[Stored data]
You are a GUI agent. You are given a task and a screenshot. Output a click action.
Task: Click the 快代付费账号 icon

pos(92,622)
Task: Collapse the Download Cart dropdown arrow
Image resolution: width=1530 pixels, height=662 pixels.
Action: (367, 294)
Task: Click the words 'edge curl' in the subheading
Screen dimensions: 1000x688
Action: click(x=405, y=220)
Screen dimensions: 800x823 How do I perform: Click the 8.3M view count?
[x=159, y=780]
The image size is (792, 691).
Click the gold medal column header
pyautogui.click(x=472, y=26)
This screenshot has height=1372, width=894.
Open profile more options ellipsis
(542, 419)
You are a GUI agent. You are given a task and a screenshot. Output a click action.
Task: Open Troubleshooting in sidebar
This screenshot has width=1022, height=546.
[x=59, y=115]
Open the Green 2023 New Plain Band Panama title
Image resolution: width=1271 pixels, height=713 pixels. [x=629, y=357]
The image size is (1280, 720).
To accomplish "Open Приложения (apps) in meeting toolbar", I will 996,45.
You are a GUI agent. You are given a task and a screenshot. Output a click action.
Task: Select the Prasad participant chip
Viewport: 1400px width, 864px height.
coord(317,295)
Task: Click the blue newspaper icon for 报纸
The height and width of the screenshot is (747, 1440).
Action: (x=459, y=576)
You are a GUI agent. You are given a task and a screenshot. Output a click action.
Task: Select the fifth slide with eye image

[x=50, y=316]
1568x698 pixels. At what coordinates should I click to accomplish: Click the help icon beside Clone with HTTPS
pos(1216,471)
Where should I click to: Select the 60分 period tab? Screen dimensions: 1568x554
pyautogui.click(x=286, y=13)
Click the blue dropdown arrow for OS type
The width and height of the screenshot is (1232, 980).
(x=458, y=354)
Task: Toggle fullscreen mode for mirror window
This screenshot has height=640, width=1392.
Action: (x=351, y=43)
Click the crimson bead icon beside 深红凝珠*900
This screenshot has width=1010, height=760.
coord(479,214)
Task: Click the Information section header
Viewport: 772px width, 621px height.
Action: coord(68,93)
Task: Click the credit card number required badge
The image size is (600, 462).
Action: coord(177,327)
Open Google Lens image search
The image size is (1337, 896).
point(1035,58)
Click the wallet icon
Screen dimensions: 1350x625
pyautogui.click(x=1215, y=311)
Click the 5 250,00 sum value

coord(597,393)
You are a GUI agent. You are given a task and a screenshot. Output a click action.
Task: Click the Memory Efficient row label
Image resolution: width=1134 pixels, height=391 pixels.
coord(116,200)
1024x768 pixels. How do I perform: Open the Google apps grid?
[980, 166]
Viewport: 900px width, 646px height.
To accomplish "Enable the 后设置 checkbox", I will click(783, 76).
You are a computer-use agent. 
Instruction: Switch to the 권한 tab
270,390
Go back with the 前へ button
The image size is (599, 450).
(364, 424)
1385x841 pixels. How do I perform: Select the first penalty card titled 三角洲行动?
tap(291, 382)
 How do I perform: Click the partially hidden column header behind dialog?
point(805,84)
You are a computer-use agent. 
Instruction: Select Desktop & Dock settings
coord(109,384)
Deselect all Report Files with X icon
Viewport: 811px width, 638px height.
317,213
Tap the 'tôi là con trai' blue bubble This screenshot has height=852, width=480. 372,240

- **What the task requires**:
Reproduce the data. Keep it exact.

- **Your response**:
You are a GUI agent. You are given a task and a screenshot. Output a click action.
Task: Click the 快代付费账号 icon

pos(92,622)
Task: Collapse the Download Cart dropdown arrow
Image resolution: width=1530 pixels, height=662 pixels.
Action: (367, 294)
Task: Click the words 'edge curl' in the subheading
Screen dimensions: 1000x688
Action: click(x=405, y=220)
Screen dimensions: 800x823 How do I perform: Click the 8.3M view count?
[x=159, y=780]
The image size is (792, 691).
Click the gold medal column header
pyautogui.click(x=472, y=26)
This screenshot has height=1372, width=894.
Open profile more options ellipsis
(542, 419)
You are a GUI agent. You are given a task and a screenshot. Output a click action.
Task: Open Troubleshooting in sidebar
This screenshot has width=1022, height=546.
[x=59, y=115]
Open the Green 2023 New Plain Band Panama title
Image resolution: width=1271 pixels, height=713 pixels. [x=629, y=357]
The image size is (1280, 720).
To accomplish "Open Приложения (apps) in meeting toolbar", I will 996,45.
You are a GUI agent. You are given a task and a screenshot. Output a click action.
Task: Select the Prasad participant chip
Viewport: 1400px width, 864px height.
coord(317,295)
Task: Click the blue newspaper icon for 报纸
The height and width of the screenshot is (747, 1440).
Action: (x=459, y=576)
You are a GUI agent. You are given a task and a screenshot. Output a click action.
Task: Select the fifth slide with eye image

[x=50, y=316]
1568x698 pixels. At what coordinates should I click to accomplish: Click the help icon beside Clone with HTTPS
pos(1216,471)
Where should I click to: Select the 60分 period tab? Screen dimensions: 1568x554
pyautogui.click(x=286, y=13)
Click the blue dropdown arrow for OS type
The width and height of the screenshot is (1232, 980).
(x=458, y=354)
Task: Toggle fullscreen mode for mirror window
This screenshot has height=640, width=1392.
Action: (x=351, y=43)
Click the crimson bead icon beside 深红凝珠*900
This screenshot has width=1010, height=760.
coord(479,214)
Task: Click the Information section header
Viewport: 772px width, 621px height.
Action: coord(68,93)
Task: Click the credit card number required badge
The image size is (600, 462).
Action: coord(177,327)
Open Google Lens image search
The image size is (1337, 896).
point(1035,58)
Click the wallet icon
Screen dimensions: 1350x625
pyautogui.click(x=1215, y=311)
Click the 5 250,00 sum value

coord(597,393)
You are a GUI agent. You are given a task and a screenshot. Output a click action.
Task: Click the Memory Efficient row label
Image resolution: width=1134 pixels, height=391 pixels.
coord(116,200)
1024x768 pixels. How do I perform: Open the Google apps grid?
[980, 166]
Viewport: 900px width, 646px height.
To accomplish "Enable the 后设置 checkbox", I will click(783, 76).
You are a computer-use agent. 
Instruction: Switch to the 권한 tab
270,390
Go back with the 前へ button
The image size is (599, 450).
(364, 424)
1385x841 pixels. How do I perform: Select the first penalty card titled 三角洲行动?
tap(291, 382)
 How do I perform: Click the partially hidden column header behind dialog?
point(805,84)
You are a computer-use agent. 
Instruction: Select Desktop & Dock settings
coord(109,384)
Deselect all Report Files with X icon
Viewport: 811px width, 638px height.
317,213
Tap the 'tôi là con trai' blue bubble This screenshot has height=852, width=480. 372,240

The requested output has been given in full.